TIGER: A Generating-Then-Ranking Framework for Practical Python Type Inference
Chong Wang, Jian Zhang, Yiling Lou, Mingwei Liu, Weisong Sun, Yang Liu, Xin Peng
TL;DR
TIGER addresses the practical challenge of inferring Python types in dynamically typed code by introducing a two-stage generating-then-ranking framework. It combines a fine-tuned generation model (via span masking) to propose diverse candidate types with a similarity model (via contrastive learning) to rank these candidates alongside visible user-defined types, enabling effective handling of parameterized and unseen types. Evaluated on ManyTypes4Py, TIGER achieves state-of-the-art accuracy, especially for unseen user-defined types, while maintaining efficiency suitable for large-scale inference.
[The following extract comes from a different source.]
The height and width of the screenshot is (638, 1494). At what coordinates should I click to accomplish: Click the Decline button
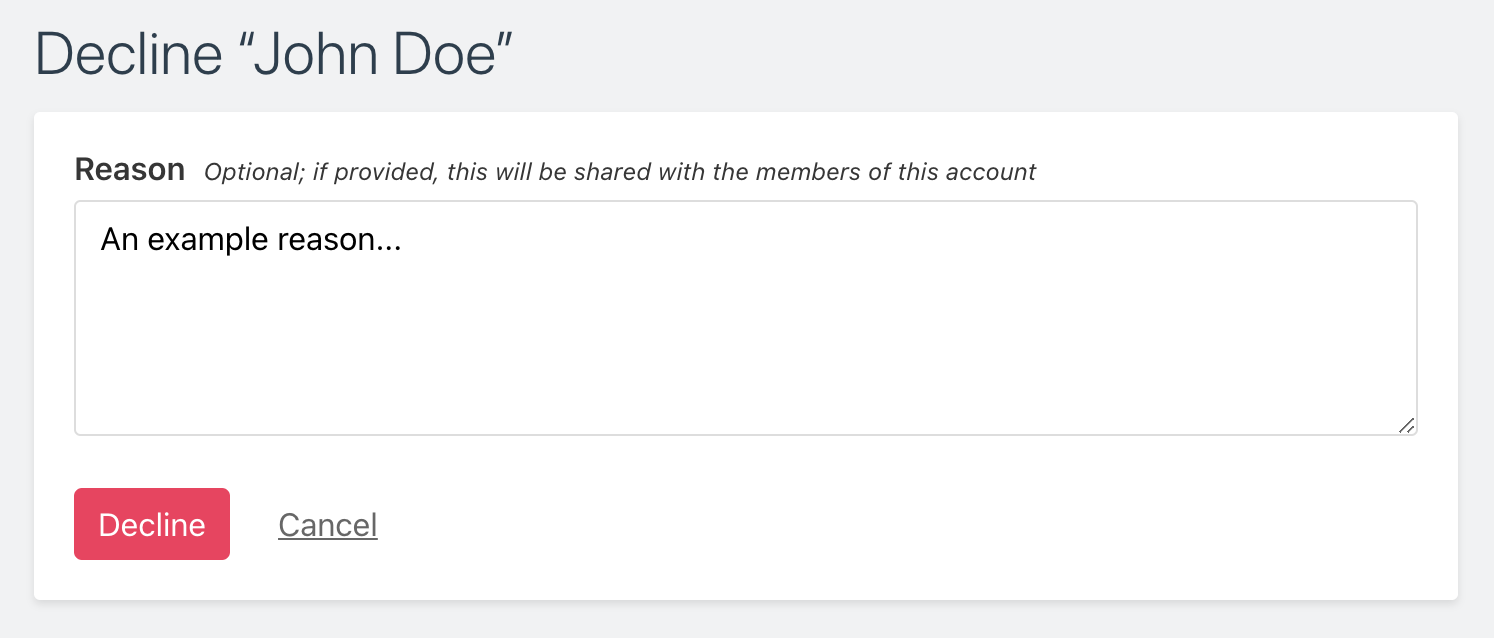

The results demonstrate the value of integrating generation and contextual similarity to cover a wide spectrum of types beyond fixed vocabularies, with strong practical implications for automated type hinting in real-world Python projects.
Abstract
Python's dynamic typing system offers flexibility and expressiveness but can lead to type-related errors, prompting the need for automated type inference to enhance type hinting. While existing learning-based approaches show promising inference accuracy, they struggle with practical challenges in comprehensively handling various types, including complex generic types and (unseen) user-defined types. In this paper, we introduce TIGER, a two-stage generating-then-ranking (GTR) framework, designed to effectively handle Python's diverse type categories. TIGER leverages fine-tuned pre-trained code models to train a generative model with a span masking objective and a similarity model with a contrastive training objective. This approach allows TIGER to generate a wide range of type candidates, including complex generics in the generating stage, and accurately rank them with user-defined types in the ranking stage. Our evaluation on the ManyTypes4Py dataset shows TIGER's advantage over existing methods in various type categories, notably improving accuracy in inferring user-defined and unseen types by 11.2% and 20.1% respectively in Top-5 Exact Match. Moreover, the experimental results not only demonstrate TIGER's superior performance and efficiency, but also underscore the significance of its generating and ranking stages in enhancing automated type inference.